Extracted data.
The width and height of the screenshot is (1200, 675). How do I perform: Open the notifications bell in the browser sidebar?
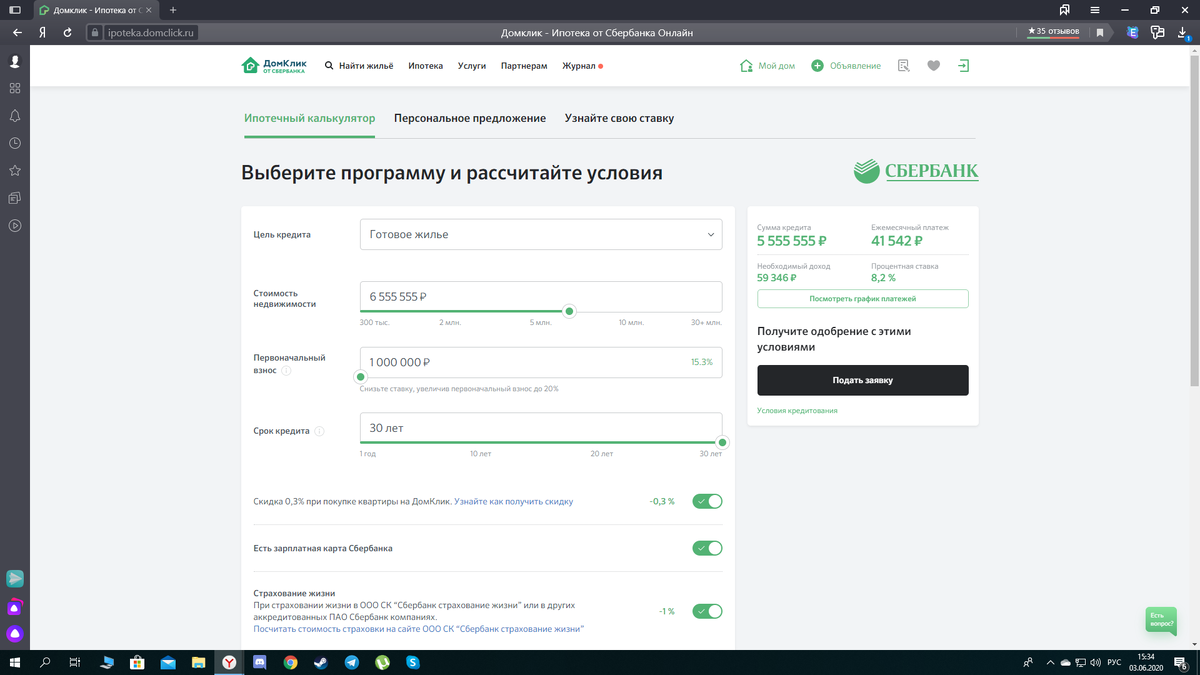point(14,115)
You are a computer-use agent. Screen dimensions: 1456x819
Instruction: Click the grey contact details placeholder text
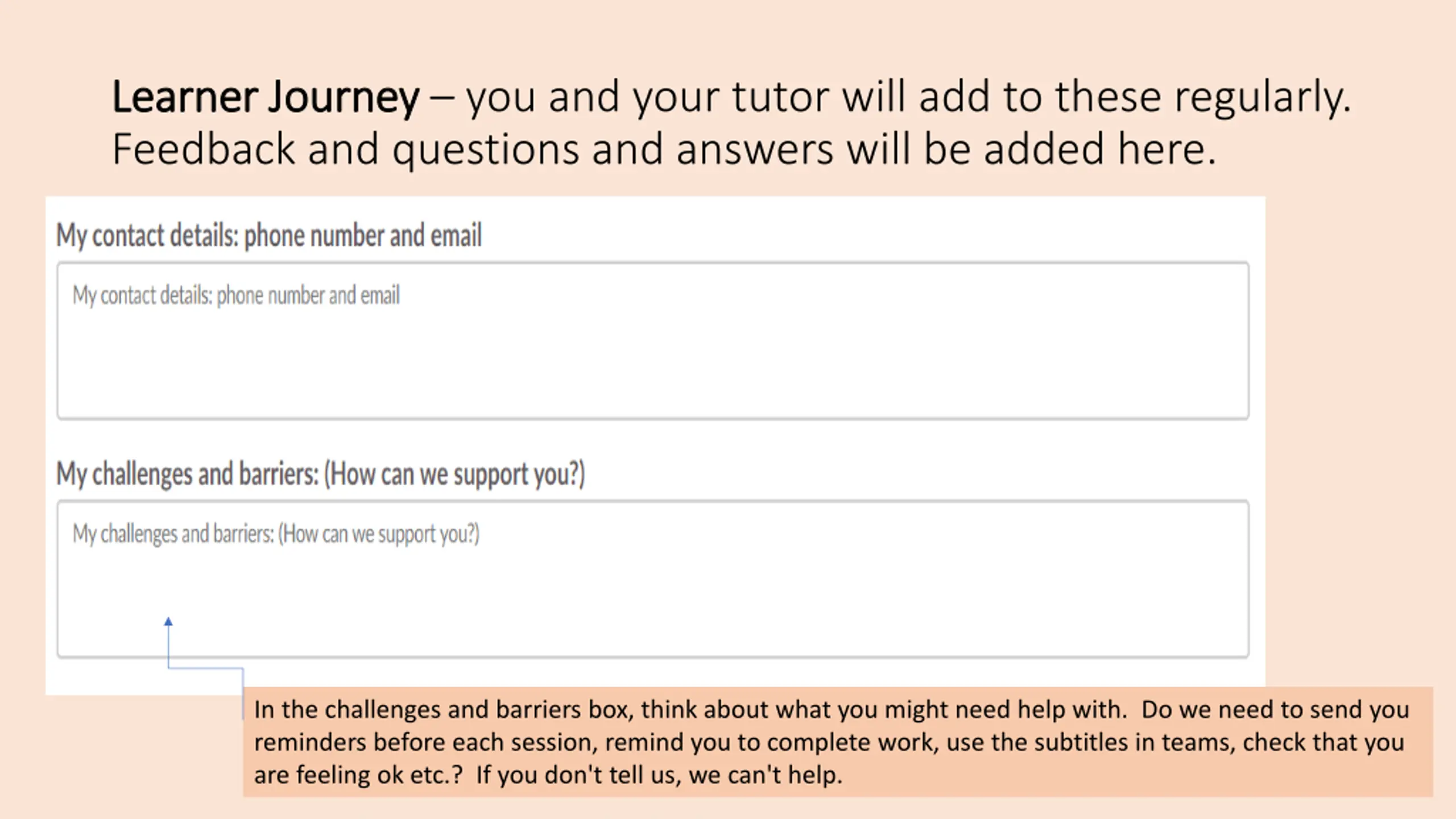tap(236, 296)
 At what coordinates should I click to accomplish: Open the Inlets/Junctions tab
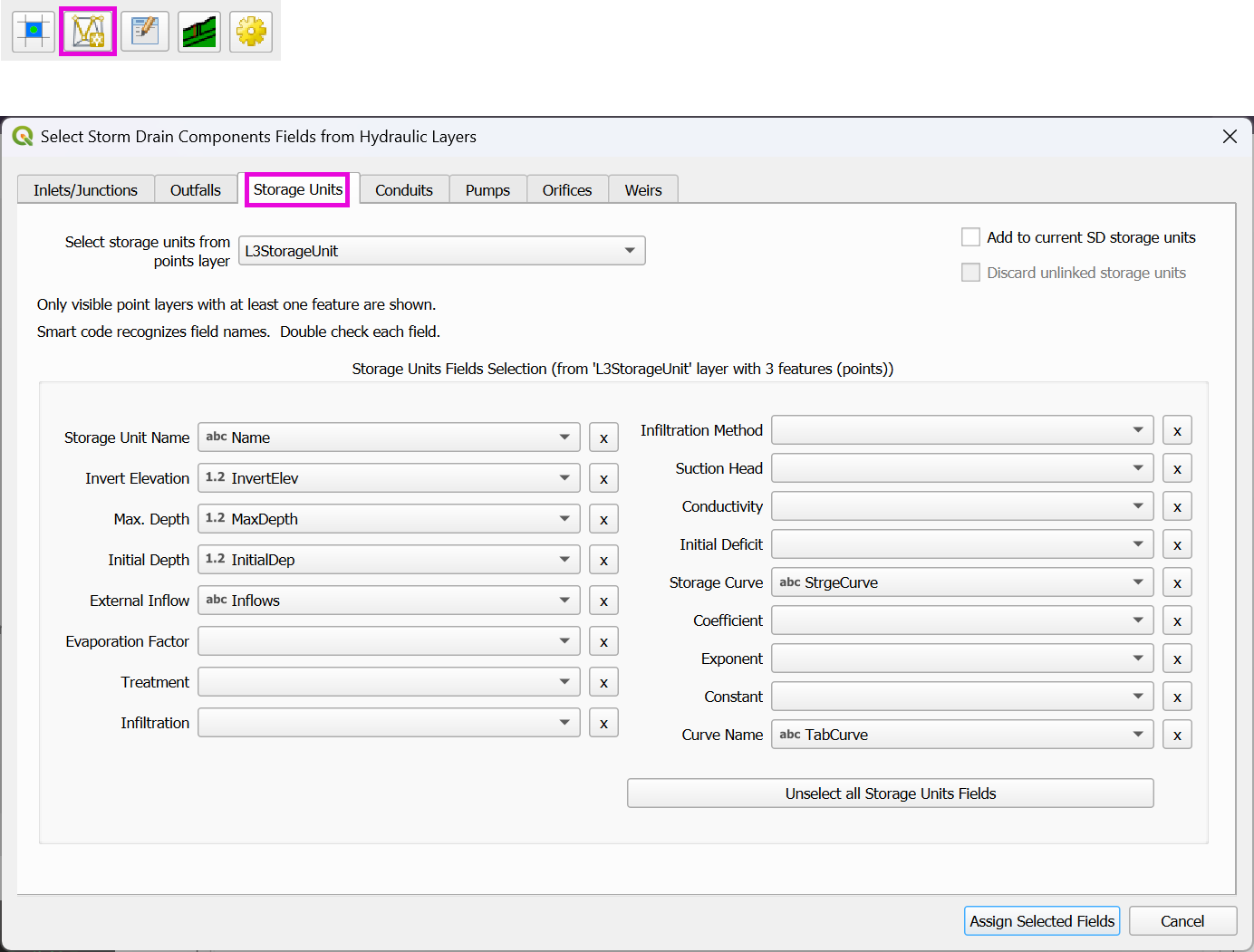tap(85, 190)
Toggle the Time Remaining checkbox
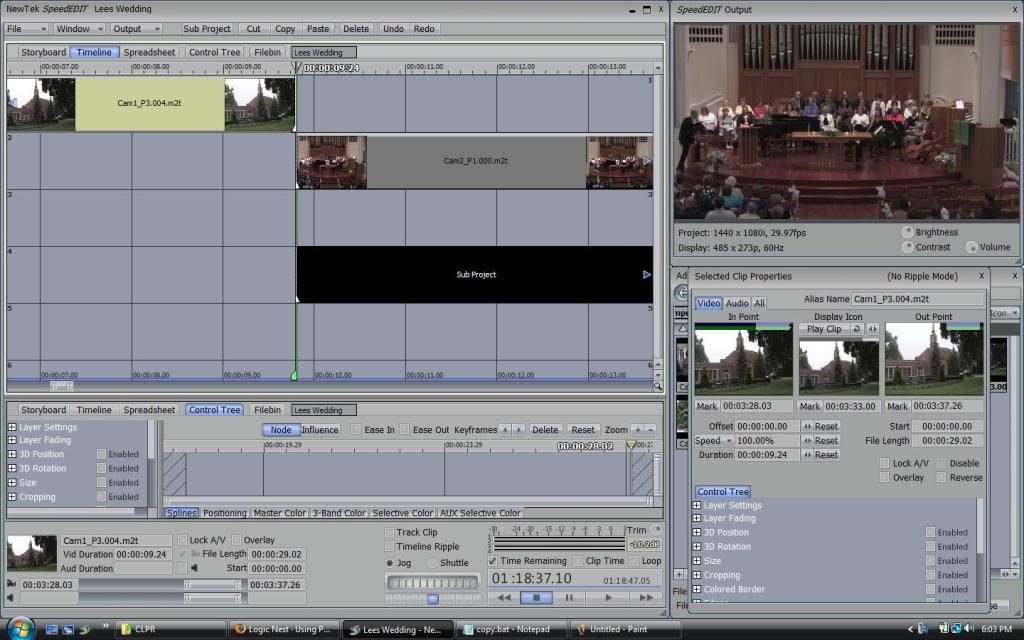This screenshot has height=640, width=1024. pyautogui.click(x=492, y=561)
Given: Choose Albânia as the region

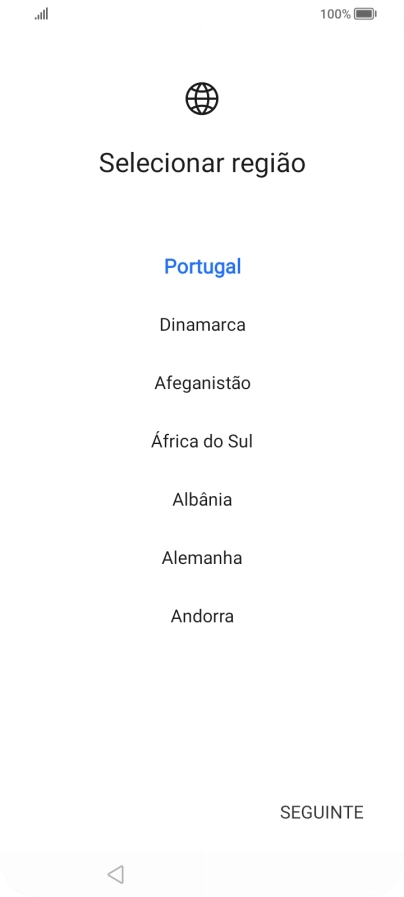Looking at the screenshot, I should [x=203, y=499].
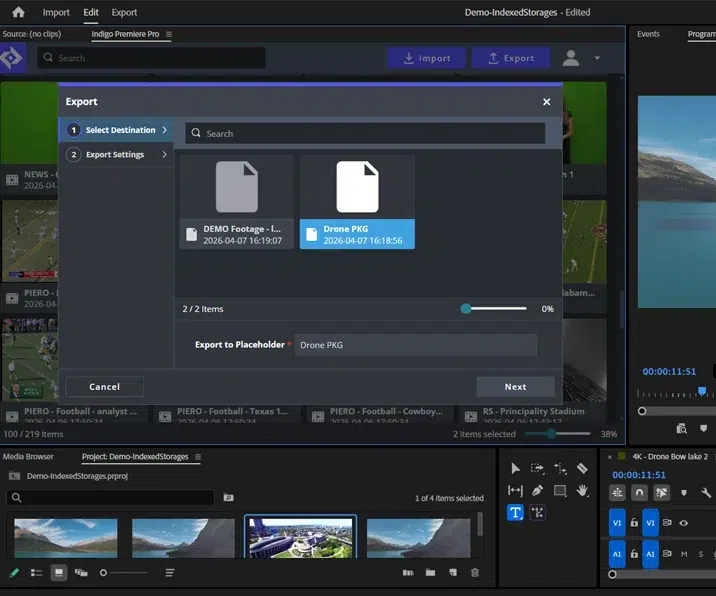
Task: Switch to the Import workspace tab
Action: pyautogui.click(x=56, y=12)
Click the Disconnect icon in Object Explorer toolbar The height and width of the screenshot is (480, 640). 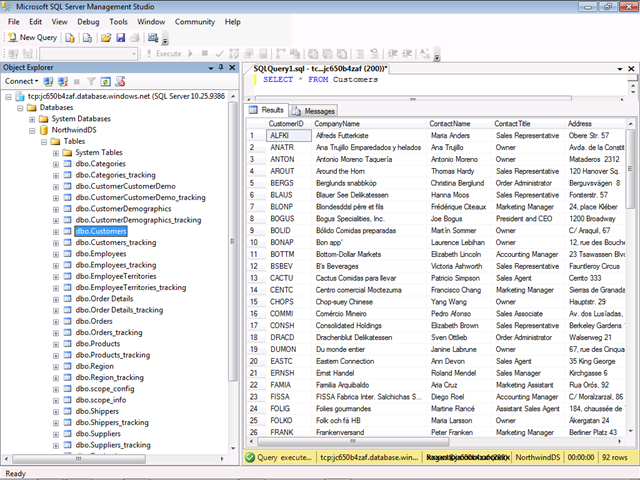[x=62, y=81]
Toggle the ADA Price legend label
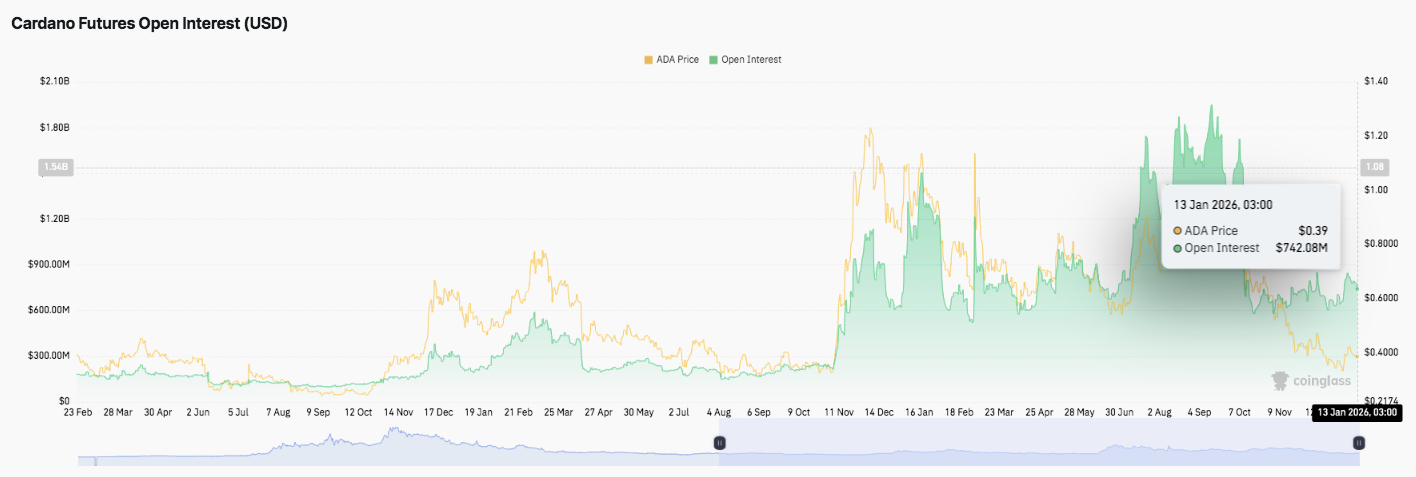 tap(677, 60)

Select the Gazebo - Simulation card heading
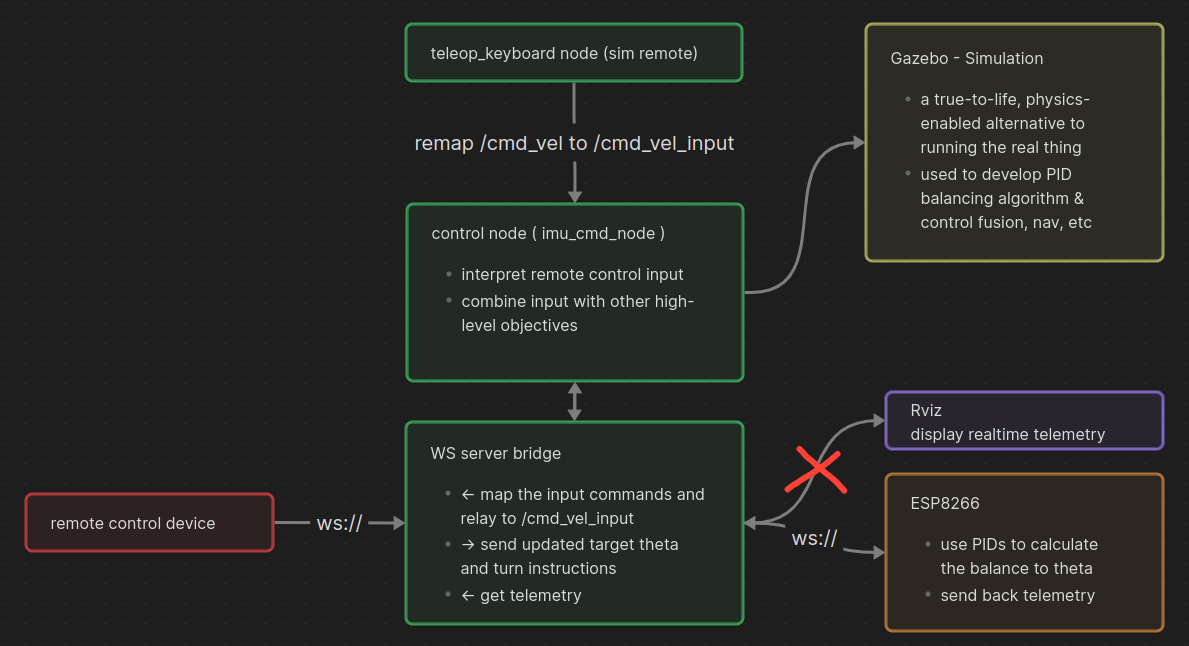[966, 58]
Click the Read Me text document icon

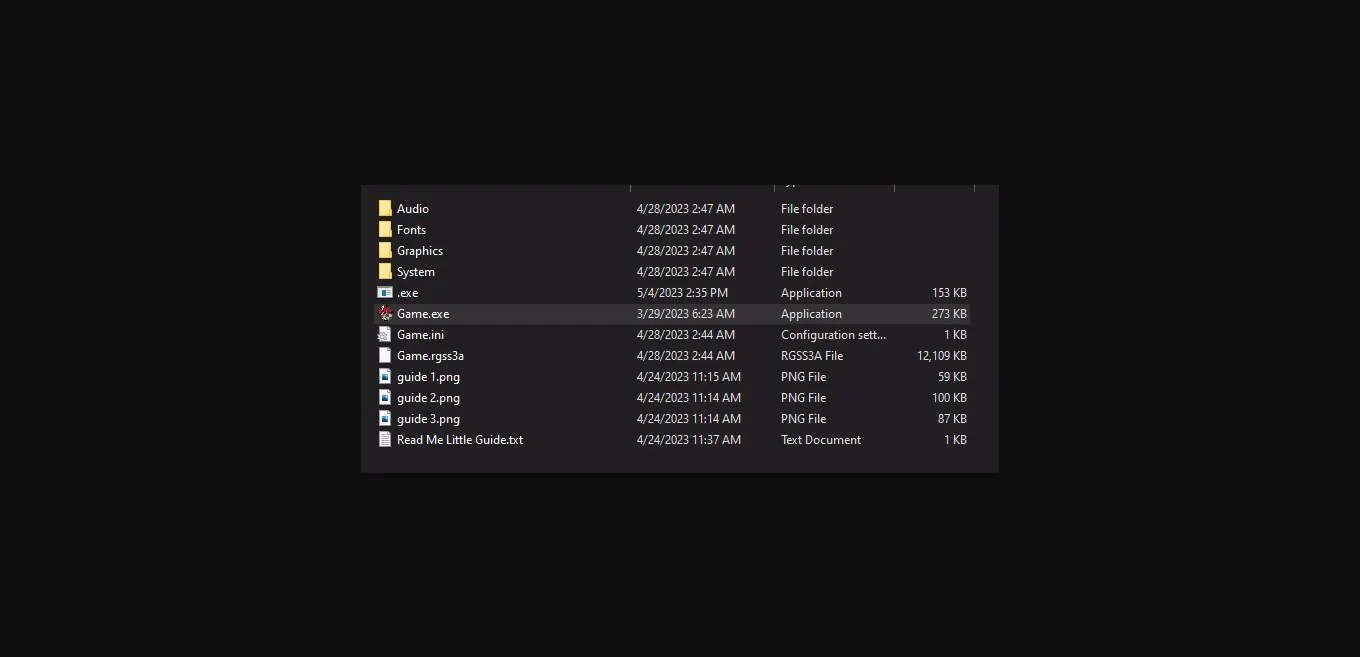385,440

Work request.
Leave every picture out and print exactly the lines from the one that contains "Toggle the ADA Price legend label" through the last line of the material above.

Answer section.
Toggle the ADA Price legend label
 tap(677, 60)

Select the Gazebo - Simulation card heading
[966, 58]
Click the Read Me text document icon

385,440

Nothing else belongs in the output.